The home to which she refers isn't Naples, Rome or any other exotic Italian locale. It's New Jersey. And as soon as she made the connection, it clicked. Up to that point, I didn't know what to make of Pizzeria Mia -- nothing about the place is Italian. The restaurant occupies a storefront that used to be a travel agency on the corner of Maryland and Taylor avenues in the Central West End, and it doesn't seem like much has changed in the way of décor since then. The yellow walls, painted with an antiqued effect, are dotted with conference-room art, and the seating is shiny black tables and red leather chairs. It's a little cheesy, a little tacky and a little, well, Jersey.

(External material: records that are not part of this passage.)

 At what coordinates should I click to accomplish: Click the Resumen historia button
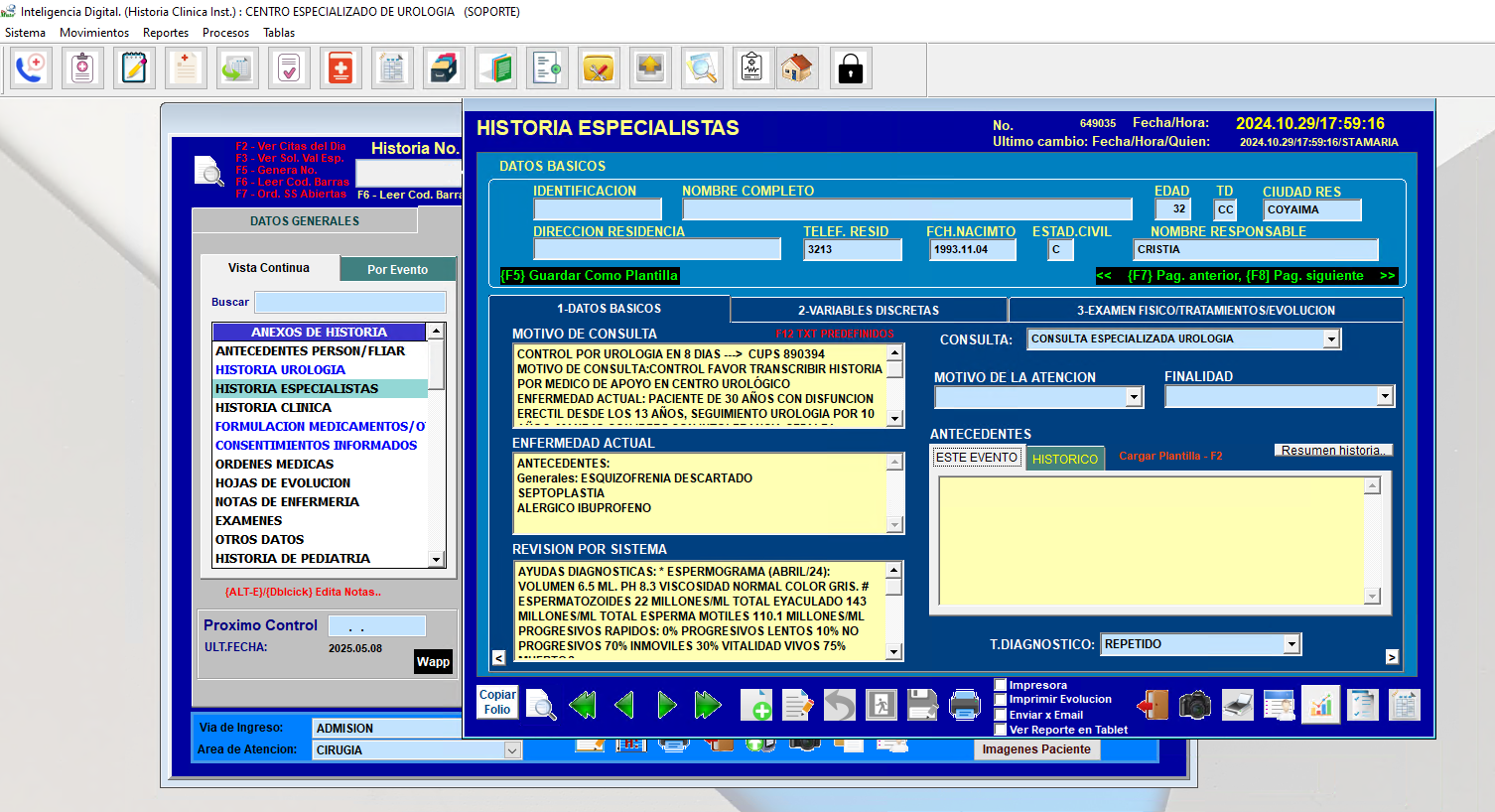(1333, 451)

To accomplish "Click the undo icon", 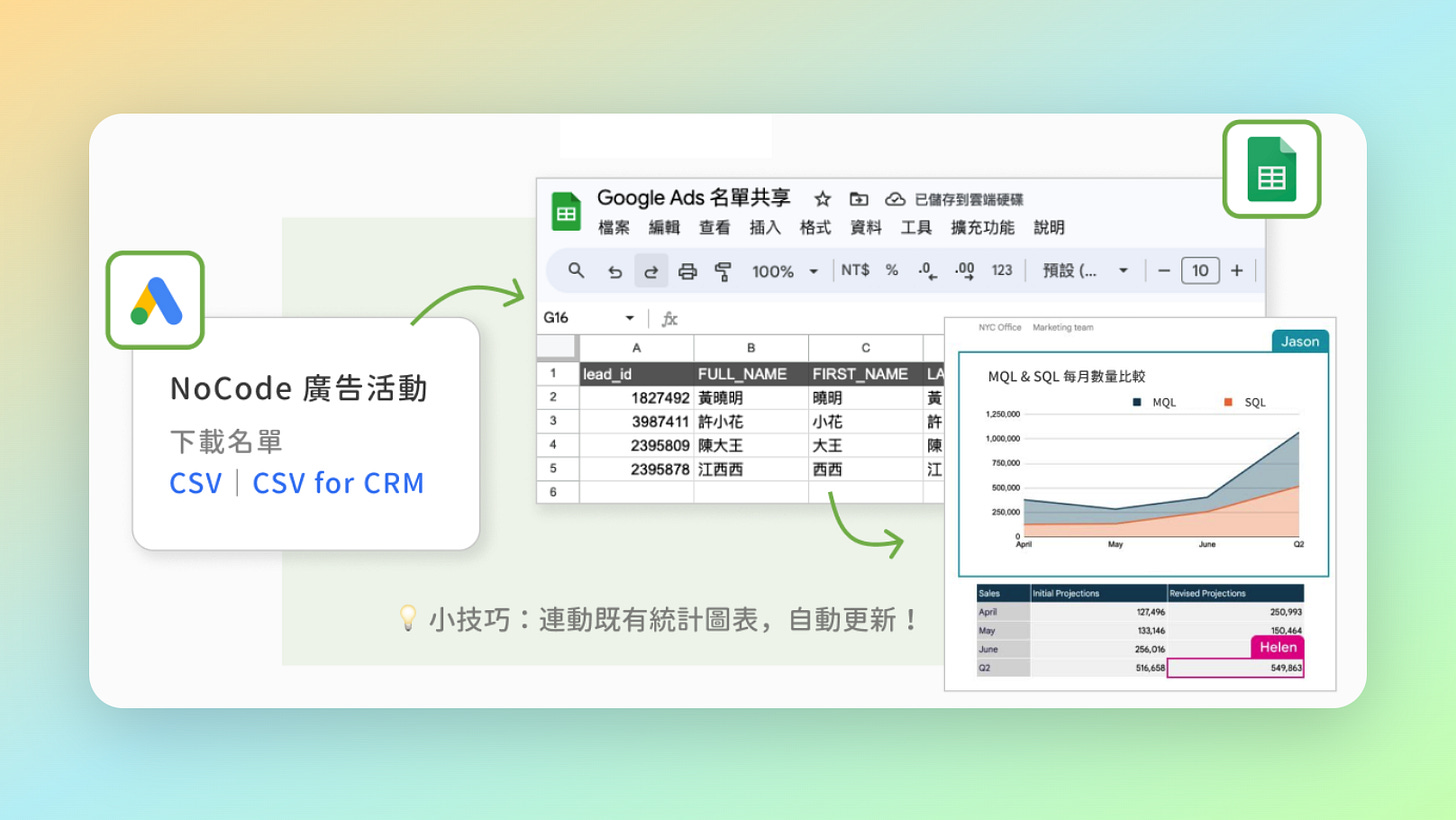I will pyautogui.click(x=614, y=271).
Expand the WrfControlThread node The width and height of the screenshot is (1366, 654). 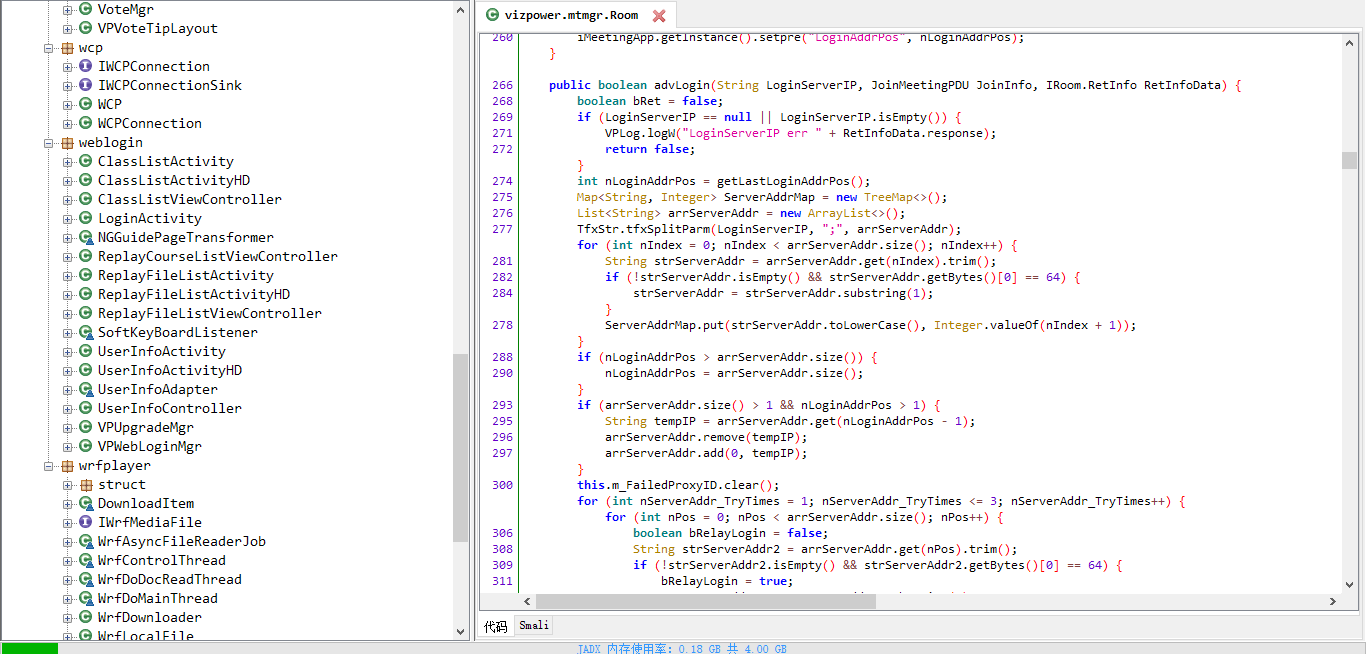[68, 560]
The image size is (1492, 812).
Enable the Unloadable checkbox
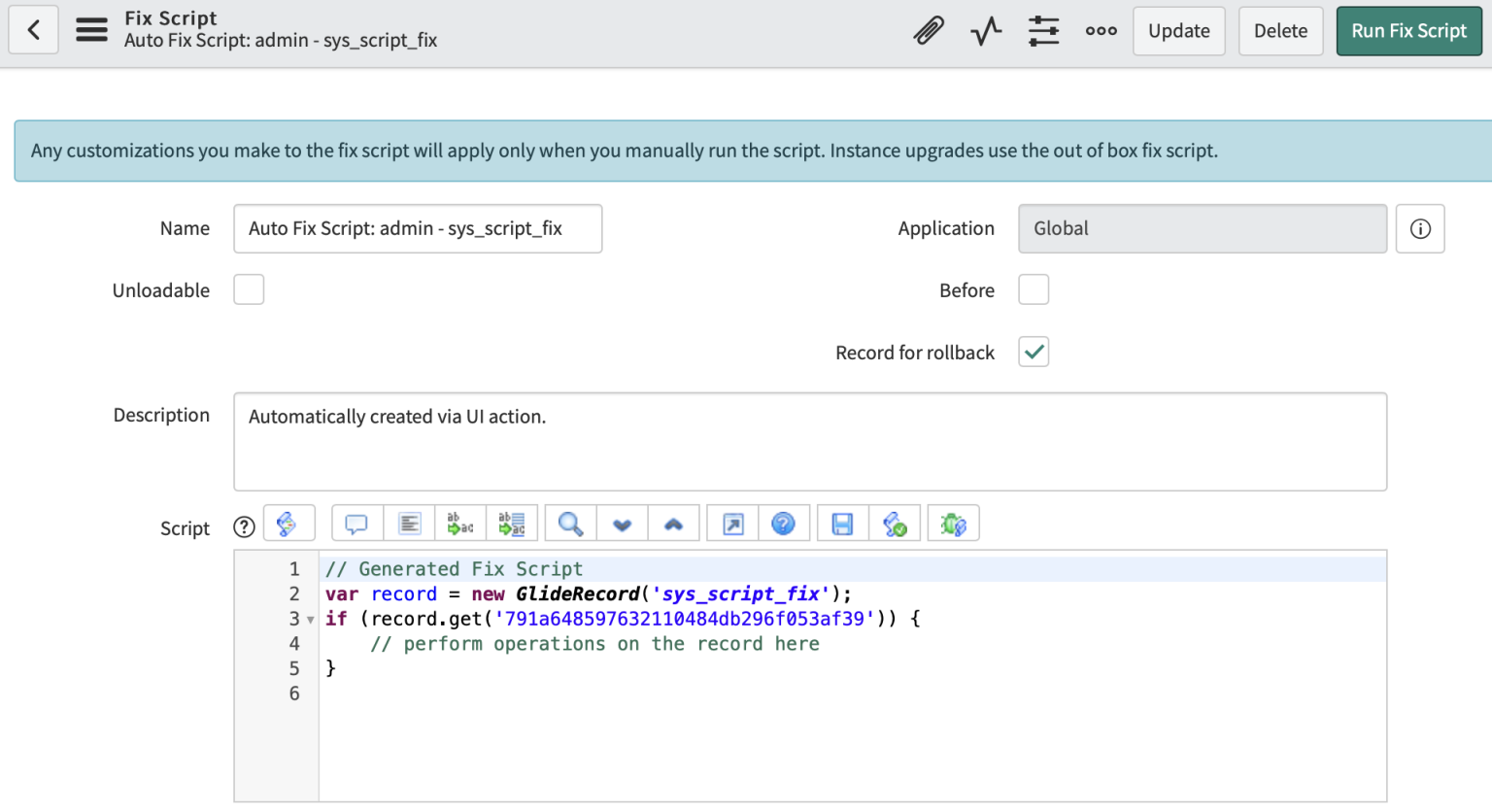pos(249,288)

But tacky isn't necessarily a bad thing.
The dining room. | Jennifer Silverberg
In fact, my friend meant her comment as a compliment, and after a meal filled with endearingly earnest service and pretty good East Coast-style pizza, I can see why Pizzeria Mia filled her with nostalgia for her beloved Garden State diners.
Dado Beganovic, a Bosnian émigré who also owns Café Milano in the Bevo Mill neighborhood, opened Pizzeria Mia in May. His friend had a secret family recipe for crust that he brought from Bulgaria, and he was willing to teach him the art of pizza making. Beganovic sought out a wood-fire oven and got down to business.

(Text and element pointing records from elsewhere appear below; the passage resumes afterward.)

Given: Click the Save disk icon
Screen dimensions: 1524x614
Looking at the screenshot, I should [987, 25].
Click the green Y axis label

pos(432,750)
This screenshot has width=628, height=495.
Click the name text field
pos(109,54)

Stylistically, the pizzas are Neapolitan: soft, doughy crust dotted with a little crispness around the perimeter. It lacks the characteristic char blisters, however -- the oven simply doesn't get hot enough. (Pizzeria Mia's clocks in at about 650 degrees, whereas classic Neapolitan pizza ovens are at least 200 degrees hotter.) The generous toppings also make them closer to their American cousins. Like the Neapolitan classic, Pizzeria Mia's Margherita is simply crust, sauce, cheese and basil. Unlike the traditional version, however, the sauce is spiked with spice and oregano, and the mozzarella is cow's milk (not buffalo mozzarella). Purists will nitpick, but it satisfies.

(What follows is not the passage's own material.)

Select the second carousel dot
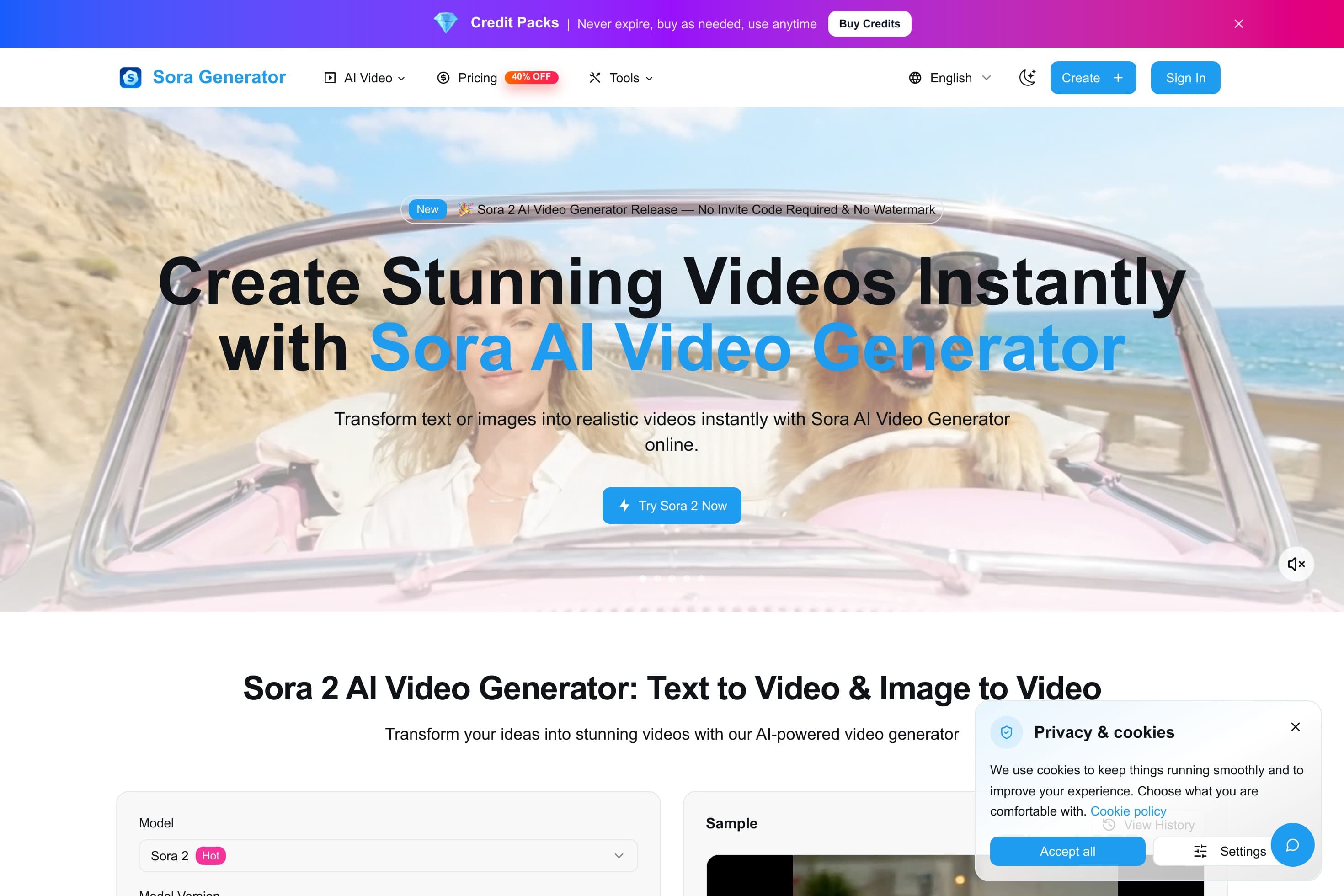 click(658, 579)
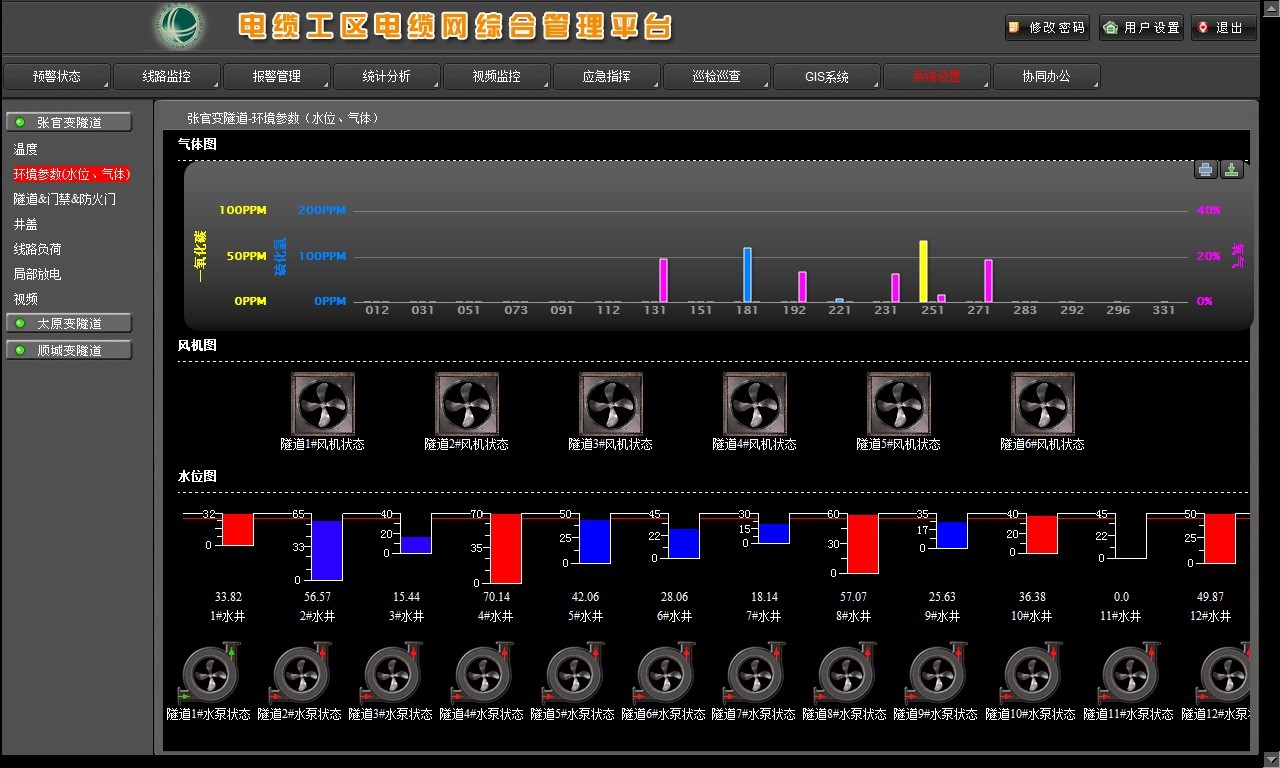The width and height of the screenshot is (1280, 768).
Task: Collapse the 张官变隧道 tunnel group
Action: point(69,123)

Mia Pizza - pesto, shredded mozzarella, chicken, red peppers, artichoke, olive. | Jennifer Silverberg
The pepperoni pizza is straight out of a Jersey diner. The pie is covered with so much pepperoni that the grease leeches out all over the cheese -- so much so that the mozzarella turns orange.
Pizzeria Mia's gyro pizza is a nod to its east of Italy heritage. There is no tomato sauce. Instead, the dough is brushed with olive oil then piled high with thinly sliced gyro meat, sliced tomatoes and a drizzle of creamy tzatziki sauce. It was a tasty Greek twist, but mysteriously, the lettuce and feta cheese described on the menu were missing. These elements would have vastly improved the pizza's color, crispness and flavor.
Pizzeria Mia's calzone lacks the cheesy, gooey decadence one expects from the stuffed treat. Mine was filled with a watery mix of capers, mushrooms and olives, and served with a side of pizza sauce. There was no cheese inside; rather, the top of the calzone was covered in melted mozzarella. It didn't seem fried either -- the doughy crust was spongy, not flaky or crispy as it should be. It tasted as though they took one of their pizzas and just folded it in half.
Cannelloni. | Jennifer Silverberg
Perhaps the missing cheese from the calzone found its way to the cannelloni. The meat-filled pasta was covered in tangy tomato sauce and smothered in mozzarella and shredded Parmesan. Though not exactly highbrow Italian cuisine, it's shamefully tasty.
Pizzeria Mia's best dish, by far, is the spinach pizza. Smashed roasted garlic is spread over the shell in place of tomato sauce. That's topped with rich ricotta cheese, which mingles with the spinach to create a creamed effect, then the whole thing is finished with a layer of fresh mozzarella. This is the restaurant's No. 1 seller, and it is easy to see why.
Bagonovic's mother, a former baker, serves as the restaurant's pastry chef. She whips up fresh European pastries out of her home kitchen and brings them to Pizzeria Mia in Rubbermaid containers, filling a display case with a rotating variety of options. On the day of my visit, she was offering a spiced chiffon cake layered with strawberries and cream. The airy dessert was a tasty summertime treat.
Pizzeria Mia may not bring diners to the Mediterranean coast, but that's all right -- Jersey has a pretty nice shore, too.